The single largest slave-owner in Lewes-Rehoboth Hundred at the time of the assessment document was Sheppard P. Houston, who is buried at Lewes Presbyterian Church.
He owned four slaves and would have had more on the list save for a dramatic escape during a storm. Three of Houston’s slaves were joined by a slave who was owned by a Lewes blacksmith and rowed across Delaware Bay to reach New Jersey, which was not a slave state. An oyster boat captain then took them on to Philadelphia.
“With simple faith, they entered the skiff, two of them taking the oars, manfully to face uncertain dangers from the waves . . . at every new stage of danger they summoned courage by remembering that they were escaping for their lives,” according to William Still’s “The Underground Railroad.”
The men were William Thomas Cope, described as a “yellow” man, 24, John Boice Gray, 19, his brother, Henry Boice, and Isaac White, 22, who was escaping from the blacksmith.
Even though these slaves escaped, many stayed on until their freedom came in December 1865.

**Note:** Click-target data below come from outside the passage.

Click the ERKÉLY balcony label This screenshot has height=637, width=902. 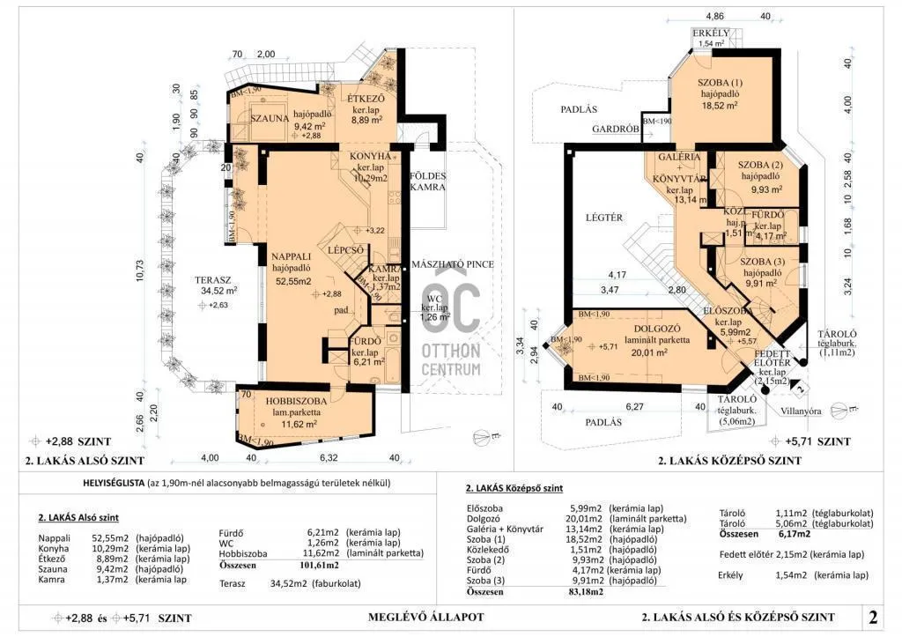coord(710,33)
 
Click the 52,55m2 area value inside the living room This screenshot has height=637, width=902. coord(293,281)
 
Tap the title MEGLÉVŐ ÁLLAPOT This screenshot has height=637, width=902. coord(425,617)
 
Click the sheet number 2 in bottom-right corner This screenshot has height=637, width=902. coord(873,616)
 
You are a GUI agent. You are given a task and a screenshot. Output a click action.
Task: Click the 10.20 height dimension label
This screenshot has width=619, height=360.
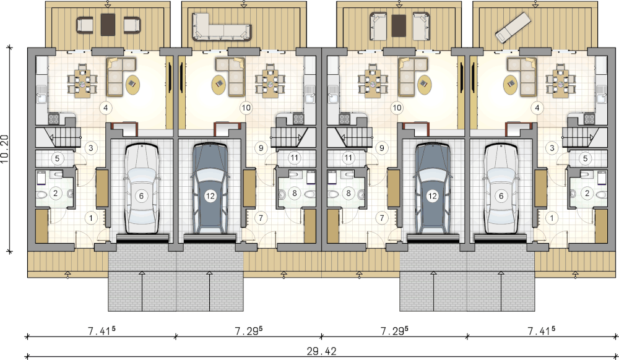pos(5,149)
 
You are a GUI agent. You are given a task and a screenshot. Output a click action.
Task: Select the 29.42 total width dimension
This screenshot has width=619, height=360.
pos(322,351)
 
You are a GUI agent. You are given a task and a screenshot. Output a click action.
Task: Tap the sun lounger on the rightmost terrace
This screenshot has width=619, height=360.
pos(513,27)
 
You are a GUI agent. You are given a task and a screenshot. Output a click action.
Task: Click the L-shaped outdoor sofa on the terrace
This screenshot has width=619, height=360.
pos(222,27)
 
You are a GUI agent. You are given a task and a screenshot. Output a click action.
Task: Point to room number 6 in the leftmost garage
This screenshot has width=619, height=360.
pos(141,196)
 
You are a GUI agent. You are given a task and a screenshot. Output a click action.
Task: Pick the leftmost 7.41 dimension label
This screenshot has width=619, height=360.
pos(101,330)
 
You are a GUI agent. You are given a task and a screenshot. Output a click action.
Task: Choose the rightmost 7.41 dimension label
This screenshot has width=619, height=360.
pos(541,330)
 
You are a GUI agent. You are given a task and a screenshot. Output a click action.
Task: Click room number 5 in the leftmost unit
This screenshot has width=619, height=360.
pos(57,158)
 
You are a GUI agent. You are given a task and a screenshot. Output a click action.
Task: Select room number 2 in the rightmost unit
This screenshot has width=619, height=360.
pos(587,193)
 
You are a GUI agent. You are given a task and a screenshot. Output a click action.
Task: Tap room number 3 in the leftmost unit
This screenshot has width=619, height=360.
pos(91,148)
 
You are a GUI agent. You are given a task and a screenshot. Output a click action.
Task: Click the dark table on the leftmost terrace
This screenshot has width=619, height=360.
pos(108,25)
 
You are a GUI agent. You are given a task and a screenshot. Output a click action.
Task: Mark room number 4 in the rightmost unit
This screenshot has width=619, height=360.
pos(537,108)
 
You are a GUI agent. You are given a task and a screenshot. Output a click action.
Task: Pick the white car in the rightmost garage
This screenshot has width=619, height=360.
pos(501,189)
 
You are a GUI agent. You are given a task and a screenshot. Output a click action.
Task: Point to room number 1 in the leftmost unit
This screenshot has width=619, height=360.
pos(91,218)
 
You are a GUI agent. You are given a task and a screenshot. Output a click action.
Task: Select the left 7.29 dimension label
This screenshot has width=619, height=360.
pos(249,330)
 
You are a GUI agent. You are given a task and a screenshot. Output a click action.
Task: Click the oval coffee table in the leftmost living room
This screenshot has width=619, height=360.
pos(133,84)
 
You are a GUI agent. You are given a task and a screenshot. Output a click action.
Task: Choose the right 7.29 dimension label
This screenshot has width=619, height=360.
pos(394,330)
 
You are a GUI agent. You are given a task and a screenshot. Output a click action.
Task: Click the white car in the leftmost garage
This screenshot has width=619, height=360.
pos(141,189)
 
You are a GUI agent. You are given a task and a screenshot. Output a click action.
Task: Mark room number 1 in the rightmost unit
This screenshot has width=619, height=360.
pos(552,218)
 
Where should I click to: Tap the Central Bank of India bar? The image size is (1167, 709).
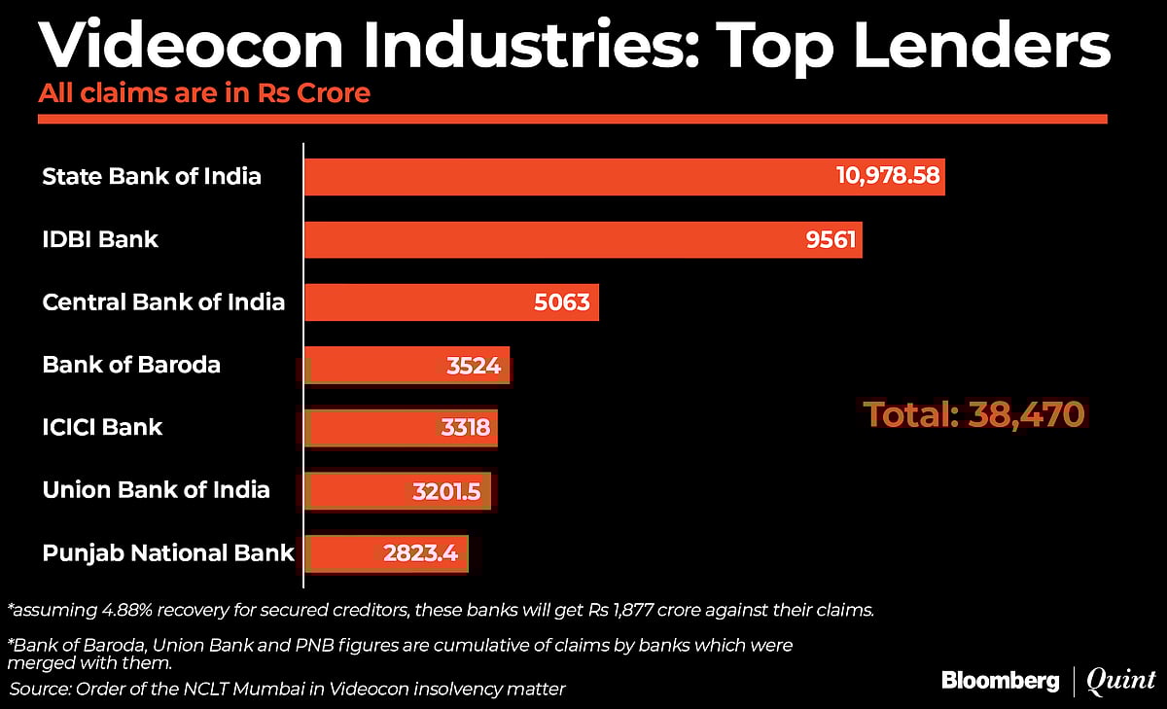408,301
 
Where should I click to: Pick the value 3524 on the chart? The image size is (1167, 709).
474,366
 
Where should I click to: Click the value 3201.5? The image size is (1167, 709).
445,491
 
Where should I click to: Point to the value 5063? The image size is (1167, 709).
561,301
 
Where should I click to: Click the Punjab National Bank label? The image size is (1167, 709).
168,553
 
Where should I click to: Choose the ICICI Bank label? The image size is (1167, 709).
102,427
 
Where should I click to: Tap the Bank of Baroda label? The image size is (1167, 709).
131,365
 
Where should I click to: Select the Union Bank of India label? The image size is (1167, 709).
156,489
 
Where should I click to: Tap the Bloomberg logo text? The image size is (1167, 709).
1000,680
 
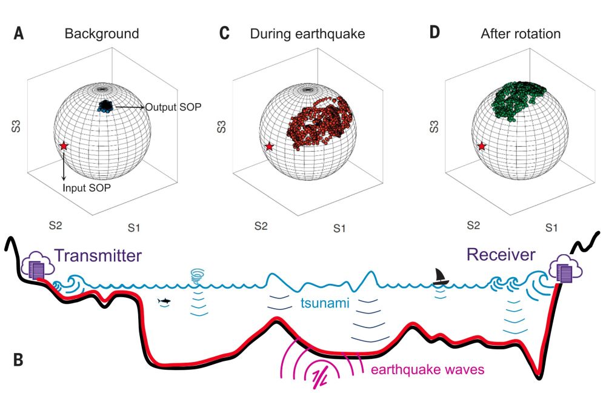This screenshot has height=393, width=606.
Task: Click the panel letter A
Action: point(19,33)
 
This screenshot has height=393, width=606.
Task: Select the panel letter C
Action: point(224,33)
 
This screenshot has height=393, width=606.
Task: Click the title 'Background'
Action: point(102,33)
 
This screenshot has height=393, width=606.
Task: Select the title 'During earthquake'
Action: point(307,33)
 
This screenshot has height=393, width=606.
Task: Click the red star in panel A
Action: point(64,146)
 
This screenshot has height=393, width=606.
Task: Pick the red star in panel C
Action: point(270,146)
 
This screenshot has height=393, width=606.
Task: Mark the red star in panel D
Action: point(482,146)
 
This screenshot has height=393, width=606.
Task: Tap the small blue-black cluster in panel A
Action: point(106,106)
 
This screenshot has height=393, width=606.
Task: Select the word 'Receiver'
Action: point(501,255)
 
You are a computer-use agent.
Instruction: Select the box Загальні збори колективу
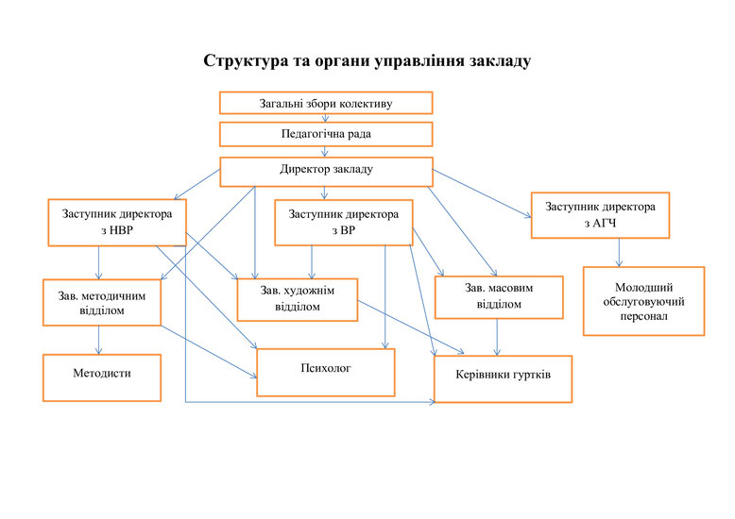[x=326, y=103]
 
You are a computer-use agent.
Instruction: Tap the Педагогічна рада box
[x=326, y=134]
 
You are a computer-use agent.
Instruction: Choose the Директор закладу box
[x=326, y=172]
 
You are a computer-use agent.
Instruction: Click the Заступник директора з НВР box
[x=117, y=223]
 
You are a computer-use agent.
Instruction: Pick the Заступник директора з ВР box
[x=344, y=223]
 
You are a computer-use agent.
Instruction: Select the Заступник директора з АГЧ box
[x=600, y=215]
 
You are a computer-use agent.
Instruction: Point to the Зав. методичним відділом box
[x=102, y=303]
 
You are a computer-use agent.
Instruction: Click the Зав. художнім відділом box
[x=298, y=300]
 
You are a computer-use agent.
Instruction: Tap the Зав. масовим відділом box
[x=499, y=297]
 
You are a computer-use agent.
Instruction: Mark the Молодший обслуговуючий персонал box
[x=643, y=301]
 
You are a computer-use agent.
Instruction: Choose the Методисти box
[x=102, y=377]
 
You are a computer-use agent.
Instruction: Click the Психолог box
[x=326, y=373]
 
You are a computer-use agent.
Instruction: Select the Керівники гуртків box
[x=503, y=379]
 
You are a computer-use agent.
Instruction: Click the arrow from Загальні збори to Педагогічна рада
[x=325, y=118]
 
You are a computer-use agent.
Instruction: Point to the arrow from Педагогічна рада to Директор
[x=324, y=152]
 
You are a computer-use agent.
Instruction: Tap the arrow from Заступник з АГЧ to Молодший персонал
[x=619, y=253]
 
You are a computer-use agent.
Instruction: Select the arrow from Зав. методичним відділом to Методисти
[x=98, y=340]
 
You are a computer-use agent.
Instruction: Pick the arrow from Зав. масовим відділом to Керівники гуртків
[x=497, y=337]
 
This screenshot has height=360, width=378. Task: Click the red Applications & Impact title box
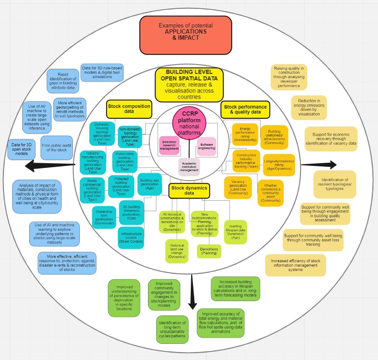click(x=186, y=35)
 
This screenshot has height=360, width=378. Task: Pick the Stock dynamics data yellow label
click(x=189, y=190)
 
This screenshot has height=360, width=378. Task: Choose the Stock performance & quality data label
click(x=245, y=110)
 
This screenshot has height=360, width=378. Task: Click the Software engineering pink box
click(x=208, y=146)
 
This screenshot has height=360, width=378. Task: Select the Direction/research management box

James Blackwell, with the Seaford Historical Society, said once slaved were freed, many likely went to go live with their relatives who were already free.
Petition records from Delaware show several requests to state lawmakers to limit the movement of free blacks and mulattos. They came from organizations in northern Delaware seeking abolition of slavery to requests from property owners in both Kent and Sussex County.
Smyrna residents filed one such petition in 1845: “Sixty-three residents of Smyrna represent that they ‘have for long time been under serious annoyance from frequent large and noisey [sic] assemblages of Negroes & others in the Streets of the said town and by evil and dangerous practices of Boys and others in firing guns crackers Squibbs & the throwing of fire Balls about the streets especially about Holliday times.’ They therefore pray that a law be passed to prevent in future the evils they now complain of.”
Between 1860 and 1865, the numbers of slaves in Delaware dropped, mostly, Blackwell said, because of the strong influence of the Methodist Church and the Quakers.
But once freedom came, change was slow, especially when it came to education of black Delawareans in Kent and Sussex counties.
Black Delawareans joined together at a convention at Whatcoat Methodist Church in Dover on June 9, 1873 to discussion educational freedom and the abolishment of the whipping post.
Foreman, the UD professor, is part of an initiative to digitize the records of the colored conventions that were held across the nation. The records of the Whatcoat assembly are already digitized.
You see that blacks are organizing and are pushing for education, better protection of the community and issues of temperance, she said.